Entries supplied below:

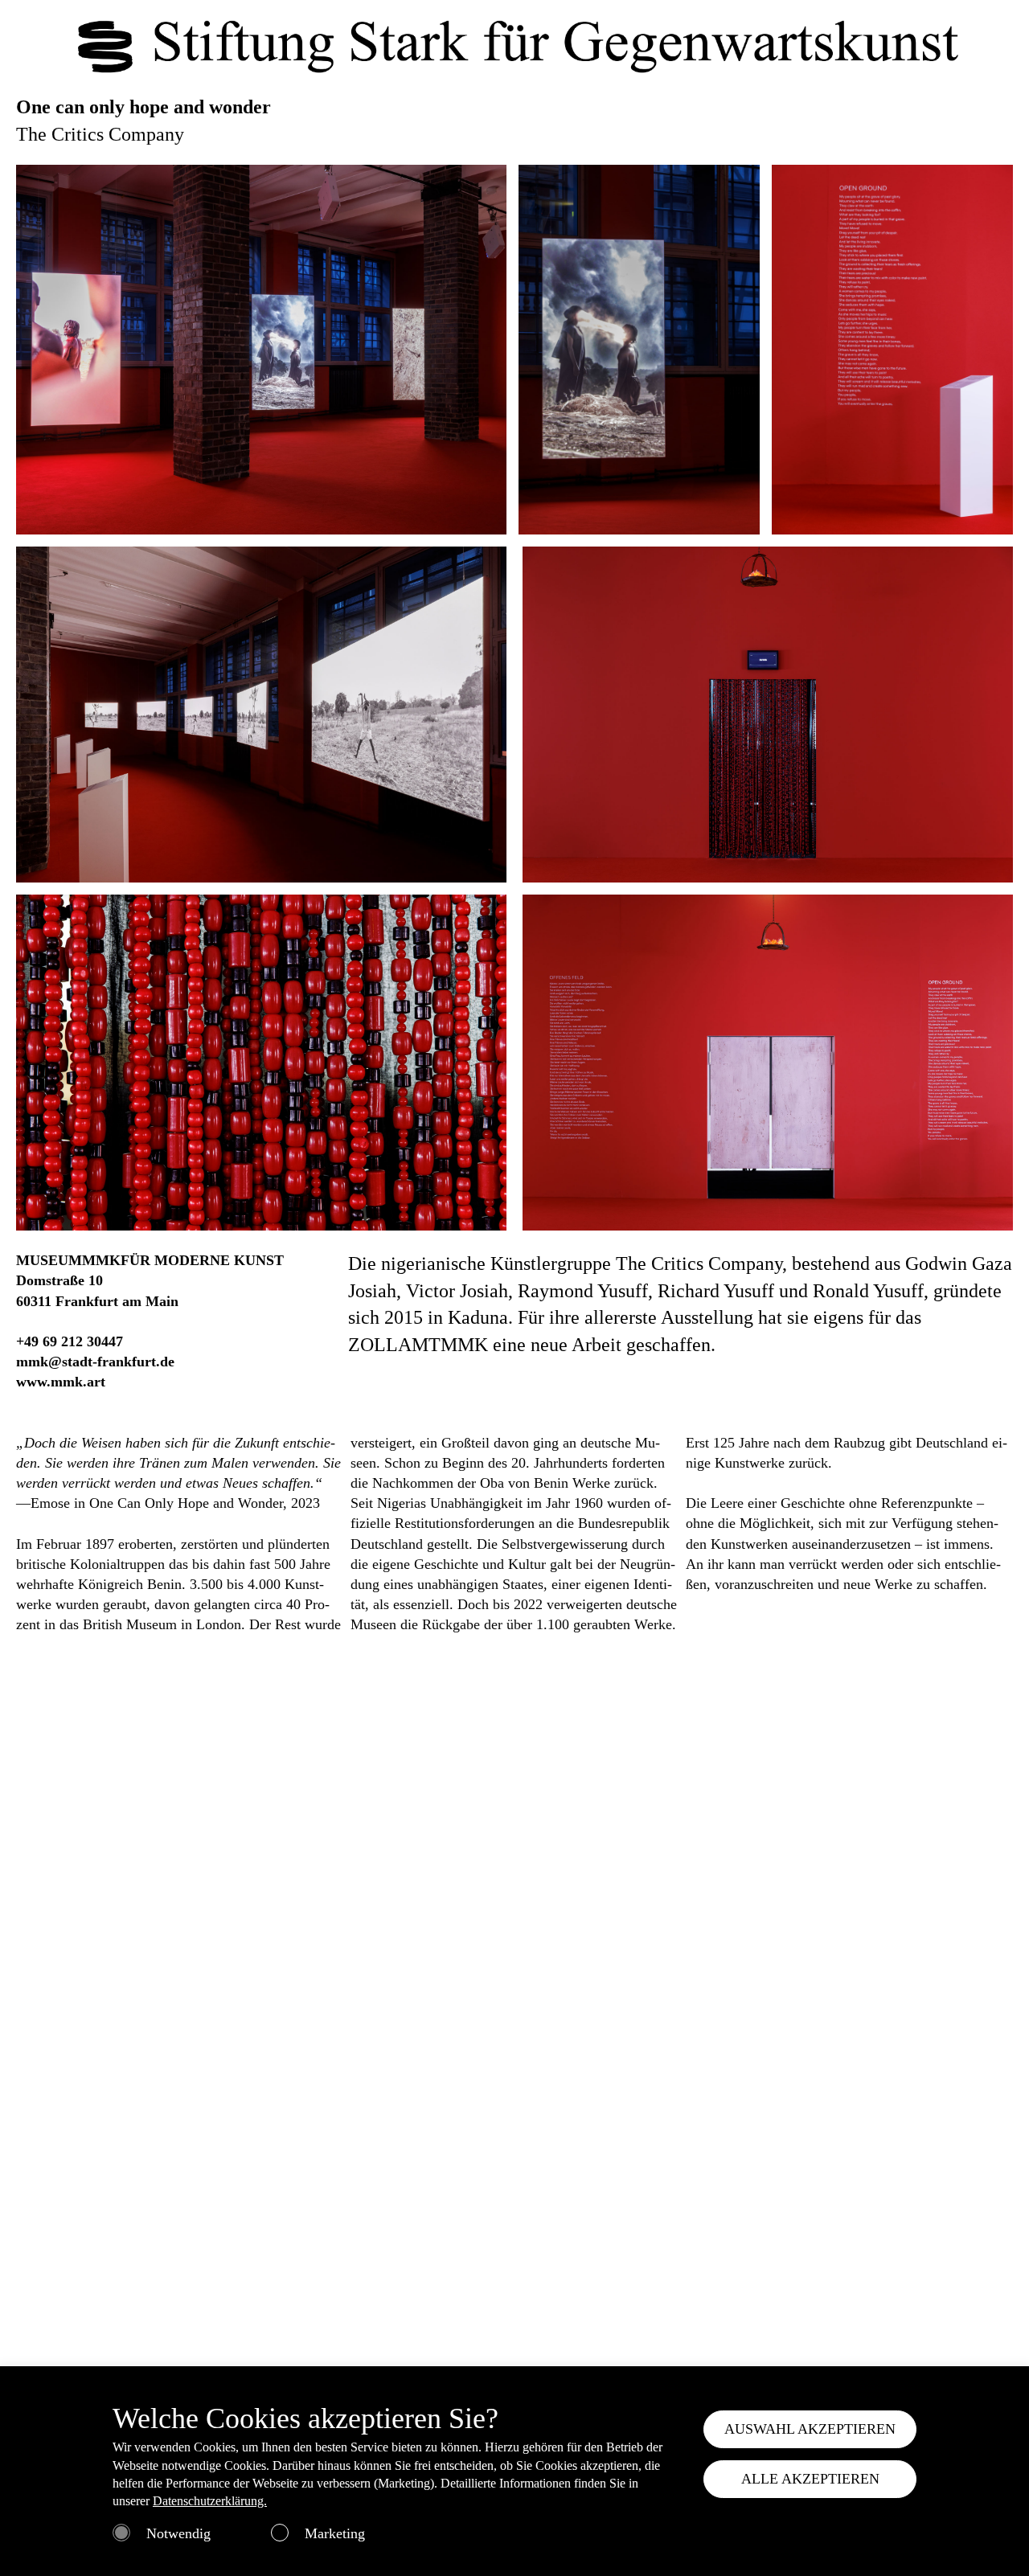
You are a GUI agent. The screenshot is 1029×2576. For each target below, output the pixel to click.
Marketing (335, 2533)
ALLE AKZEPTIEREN (810, 2479)
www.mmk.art (60, 1382)
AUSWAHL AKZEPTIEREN (810, 2429)
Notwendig (178, 2533)
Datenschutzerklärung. (210, 2501)
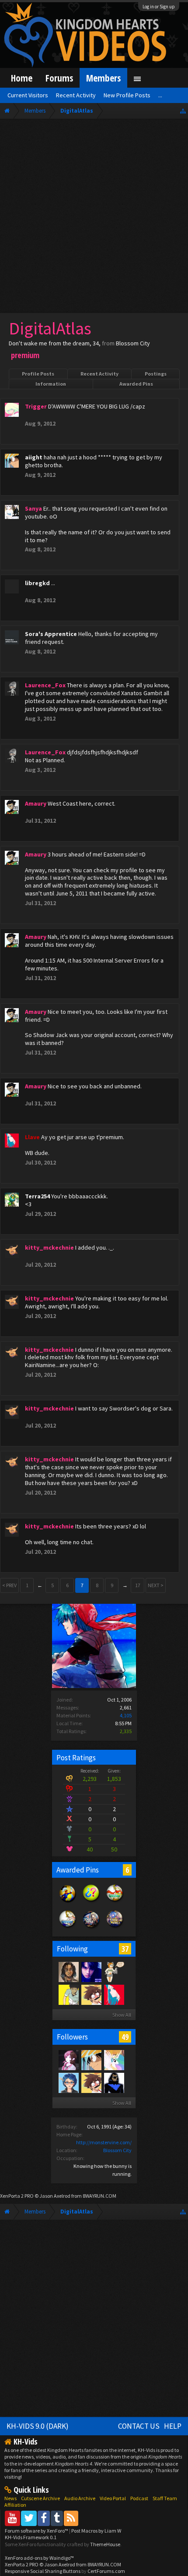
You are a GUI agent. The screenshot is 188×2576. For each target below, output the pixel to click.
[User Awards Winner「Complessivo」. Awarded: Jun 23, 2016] (68, 1928)
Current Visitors (27, 95)
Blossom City (117, 2150)
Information (50, 383)
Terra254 (37, 1196)
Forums (59, 77)
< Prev (9, 1585)
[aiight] (90, 2059)
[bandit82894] (113, 2082)
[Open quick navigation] (183, 111)
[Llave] (113, 1994)
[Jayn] (68, 1994)
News (10, 2498)
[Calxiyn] (68, 2082)
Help (172, 2426)
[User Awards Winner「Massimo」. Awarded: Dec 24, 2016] (115, 1902)
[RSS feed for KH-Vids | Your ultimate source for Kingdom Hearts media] (71, 2518)
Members (103, 77)
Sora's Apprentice (51, 634)
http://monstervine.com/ (104, 2142)
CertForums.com (106, 2571)
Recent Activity (99, 373)
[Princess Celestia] (113, 2059)
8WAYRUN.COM (99, 2195)
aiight (33, 457)
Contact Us (139, 2426)
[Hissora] (113, 1971)
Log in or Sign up (159, 7)
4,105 (126, 1715)
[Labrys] (68, 2059)
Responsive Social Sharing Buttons (42, 2571)
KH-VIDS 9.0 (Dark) (38, 2426)
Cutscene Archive (40, 2498)
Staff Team (165, 2498)
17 (137, 1585)
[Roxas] (90, 1971)
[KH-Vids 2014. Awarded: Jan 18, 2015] (91, 1928)
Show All (121, 2014)
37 (125, 1949)
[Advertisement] (94, 218)
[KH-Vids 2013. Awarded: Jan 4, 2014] (115, 1928)
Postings (156, 373)
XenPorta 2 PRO (17, 2195)
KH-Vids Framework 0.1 (30, 2537)
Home (21, 77)
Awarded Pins (136, 383)
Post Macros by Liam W (96, 2530)
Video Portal (113, 2498)
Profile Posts (38, 373)
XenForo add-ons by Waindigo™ (39, 2558)
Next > (156, 1585)
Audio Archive (79, 2498)
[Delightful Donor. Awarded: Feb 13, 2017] (68, 1902)
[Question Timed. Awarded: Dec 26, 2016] (91, 1902)
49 (125, 2037)
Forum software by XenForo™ (37, 2530)
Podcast (139, 2498)
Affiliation (15, 2504)
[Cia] (90, 1994)
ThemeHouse (105, 2544)
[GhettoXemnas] (68, 1971)
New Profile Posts (127, 95)
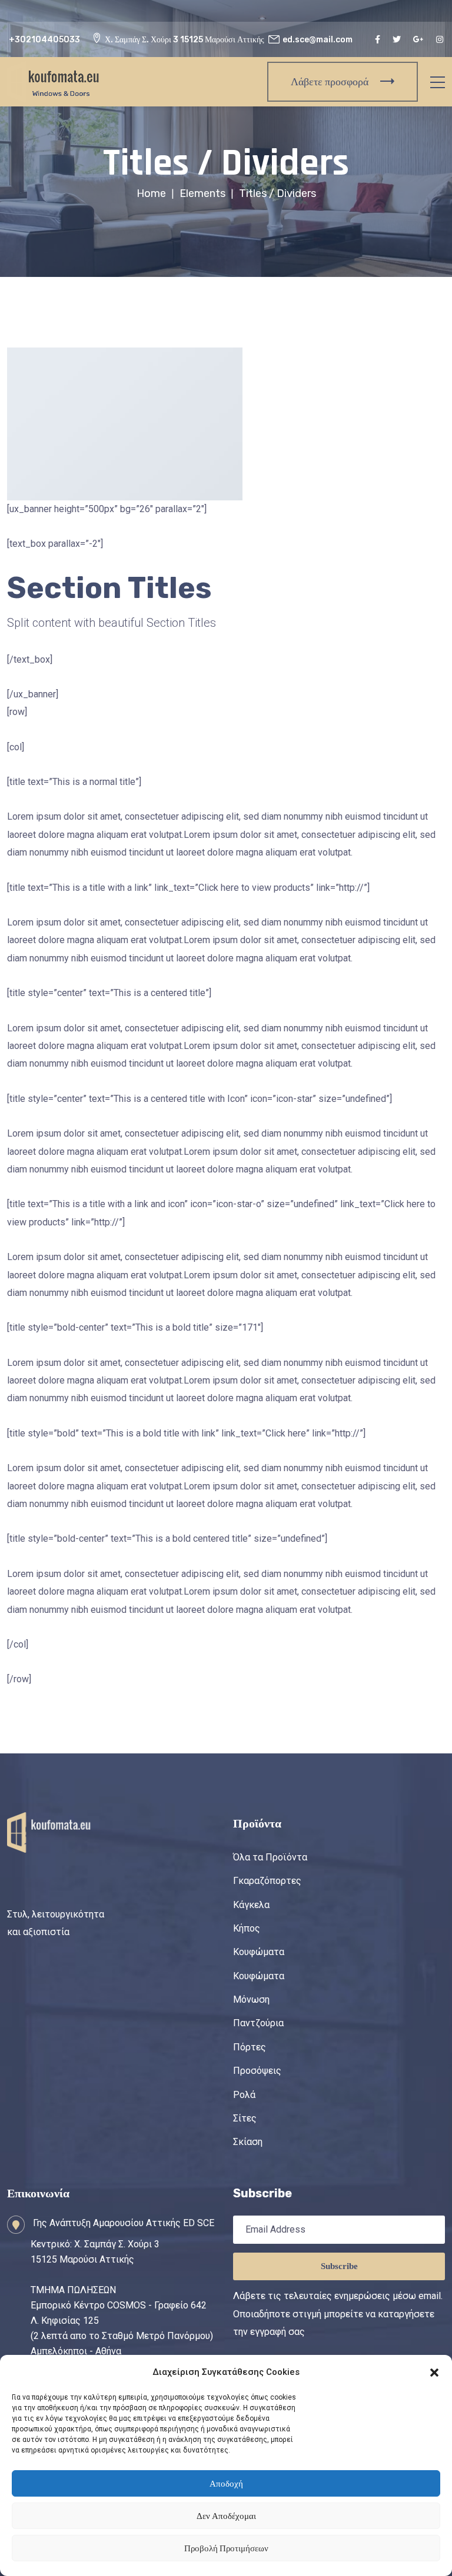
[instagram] (441, 40)
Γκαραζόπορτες (267, 1880)
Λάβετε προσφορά (329, 81)
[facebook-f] (379, 40)
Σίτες (245, 2118)
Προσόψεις (257, 2070)
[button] (434, 2372)
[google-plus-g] (420, 40)
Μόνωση (251, 1999)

End of Entries supplied.

Work order:
Over all the entries, say how many lines hold the string "target". The reply is the number alone.

Output below:
2